Jmol 3D-SEARCH BIOSMILES/BIOSMARTS

Robert M. Hanson
Department of Chemistry
St. Olaf College
5/19/2010

An adaptation of SMILES and SMARTS for 3D molecular atom search and selection, including multi-dimensional biomolecular sequence information including nucleic acid base pairing and cysteine cross-linking. The org.jmol.smiles package provides extensive functionality for selecting atoms within a three-dimensional model based on SMILES and SMARTS strings.
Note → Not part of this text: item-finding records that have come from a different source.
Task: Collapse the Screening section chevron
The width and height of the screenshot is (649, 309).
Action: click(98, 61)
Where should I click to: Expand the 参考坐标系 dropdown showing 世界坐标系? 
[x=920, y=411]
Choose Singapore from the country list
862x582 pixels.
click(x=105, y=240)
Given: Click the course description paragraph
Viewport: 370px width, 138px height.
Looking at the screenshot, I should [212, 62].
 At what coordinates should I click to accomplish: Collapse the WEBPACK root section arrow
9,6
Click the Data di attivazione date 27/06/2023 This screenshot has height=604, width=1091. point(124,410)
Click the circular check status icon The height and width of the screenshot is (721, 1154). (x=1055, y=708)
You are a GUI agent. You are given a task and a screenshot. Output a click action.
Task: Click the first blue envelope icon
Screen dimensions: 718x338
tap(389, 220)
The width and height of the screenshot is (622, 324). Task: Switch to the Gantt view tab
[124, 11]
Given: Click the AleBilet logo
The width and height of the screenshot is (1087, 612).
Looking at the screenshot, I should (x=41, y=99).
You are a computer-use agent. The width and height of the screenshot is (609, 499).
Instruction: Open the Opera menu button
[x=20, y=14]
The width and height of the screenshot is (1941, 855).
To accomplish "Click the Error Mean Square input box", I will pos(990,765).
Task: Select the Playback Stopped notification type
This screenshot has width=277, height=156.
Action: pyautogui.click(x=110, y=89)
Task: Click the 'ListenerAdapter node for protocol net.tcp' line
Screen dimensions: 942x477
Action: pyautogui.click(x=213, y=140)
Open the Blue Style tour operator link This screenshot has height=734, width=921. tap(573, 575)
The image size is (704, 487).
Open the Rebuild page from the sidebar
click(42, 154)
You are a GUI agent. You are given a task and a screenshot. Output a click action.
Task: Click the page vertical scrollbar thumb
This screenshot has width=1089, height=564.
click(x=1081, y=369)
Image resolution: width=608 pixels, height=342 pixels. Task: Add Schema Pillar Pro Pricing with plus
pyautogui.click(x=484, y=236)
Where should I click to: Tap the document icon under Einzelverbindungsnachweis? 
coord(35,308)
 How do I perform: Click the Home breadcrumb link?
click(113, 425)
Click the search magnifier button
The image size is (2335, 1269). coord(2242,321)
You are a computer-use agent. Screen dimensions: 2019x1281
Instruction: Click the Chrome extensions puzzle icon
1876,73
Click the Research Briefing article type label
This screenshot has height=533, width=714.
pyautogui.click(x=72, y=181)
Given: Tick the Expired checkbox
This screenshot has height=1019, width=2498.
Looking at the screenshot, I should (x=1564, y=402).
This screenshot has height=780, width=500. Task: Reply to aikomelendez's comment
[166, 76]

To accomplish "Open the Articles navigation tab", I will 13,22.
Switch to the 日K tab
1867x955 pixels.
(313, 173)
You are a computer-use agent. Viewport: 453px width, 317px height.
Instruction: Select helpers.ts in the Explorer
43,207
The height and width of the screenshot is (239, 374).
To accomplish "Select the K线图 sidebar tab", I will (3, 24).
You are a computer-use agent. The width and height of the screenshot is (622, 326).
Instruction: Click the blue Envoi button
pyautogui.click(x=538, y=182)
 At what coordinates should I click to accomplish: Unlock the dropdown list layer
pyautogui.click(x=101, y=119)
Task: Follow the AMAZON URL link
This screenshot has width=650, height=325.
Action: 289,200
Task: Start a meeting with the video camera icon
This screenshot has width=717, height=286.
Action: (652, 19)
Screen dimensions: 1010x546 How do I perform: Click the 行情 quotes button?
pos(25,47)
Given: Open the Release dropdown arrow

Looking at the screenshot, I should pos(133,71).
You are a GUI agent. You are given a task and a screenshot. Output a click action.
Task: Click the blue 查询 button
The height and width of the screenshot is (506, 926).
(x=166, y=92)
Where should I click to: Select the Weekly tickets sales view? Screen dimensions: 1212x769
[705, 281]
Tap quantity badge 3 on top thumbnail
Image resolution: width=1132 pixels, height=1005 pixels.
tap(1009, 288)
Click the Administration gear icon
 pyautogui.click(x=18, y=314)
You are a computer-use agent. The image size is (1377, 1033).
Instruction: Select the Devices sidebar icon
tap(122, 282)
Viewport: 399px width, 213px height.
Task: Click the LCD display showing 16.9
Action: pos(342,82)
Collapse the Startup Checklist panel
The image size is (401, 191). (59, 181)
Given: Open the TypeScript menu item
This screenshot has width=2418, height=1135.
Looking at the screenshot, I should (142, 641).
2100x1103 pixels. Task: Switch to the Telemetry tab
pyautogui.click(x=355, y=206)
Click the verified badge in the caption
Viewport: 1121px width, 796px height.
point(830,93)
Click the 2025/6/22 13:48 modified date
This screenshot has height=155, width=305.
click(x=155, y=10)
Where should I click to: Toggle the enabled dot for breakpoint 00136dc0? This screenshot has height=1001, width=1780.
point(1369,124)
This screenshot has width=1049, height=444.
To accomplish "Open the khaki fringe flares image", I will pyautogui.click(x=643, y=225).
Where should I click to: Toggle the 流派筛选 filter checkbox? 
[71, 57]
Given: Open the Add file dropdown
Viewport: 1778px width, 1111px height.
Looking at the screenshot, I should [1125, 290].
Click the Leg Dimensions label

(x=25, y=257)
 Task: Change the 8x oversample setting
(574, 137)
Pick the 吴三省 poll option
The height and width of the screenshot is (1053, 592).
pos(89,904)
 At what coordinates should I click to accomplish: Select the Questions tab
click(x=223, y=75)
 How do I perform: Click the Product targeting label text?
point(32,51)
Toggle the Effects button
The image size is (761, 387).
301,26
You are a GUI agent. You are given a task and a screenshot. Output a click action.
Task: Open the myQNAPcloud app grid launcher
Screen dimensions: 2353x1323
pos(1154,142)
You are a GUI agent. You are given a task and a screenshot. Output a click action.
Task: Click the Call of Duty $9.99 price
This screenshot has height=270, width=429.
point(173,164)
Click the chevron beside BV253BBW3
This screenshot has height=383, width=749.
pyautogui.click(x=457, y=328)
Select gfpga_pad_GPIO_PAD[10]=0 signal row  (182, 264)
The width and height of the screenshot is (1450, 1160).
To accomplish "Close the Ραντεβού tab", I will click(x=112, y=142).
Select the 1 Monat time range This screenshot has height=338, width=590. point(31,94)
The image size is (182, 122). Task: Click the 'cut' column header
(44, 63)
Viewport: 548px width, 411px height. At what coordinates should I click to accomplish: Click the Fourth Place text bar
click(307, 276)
This package may be used independently of Jmol -- see JmolSmilesApplet.java and JmeToJmol.htm.

Besides a presentation of general considerations, a detailed specification for syntax, and the term "aromatic" is defined.

General Considerations

format

atom selection BIOSMILES/BIOSMARTS aromaticity

Comparision to Daylight SMILES

All single-component aspects of Daylight SMILES are implemented, including aromaticity and atom- and bond-based stereochemistry ("chirality").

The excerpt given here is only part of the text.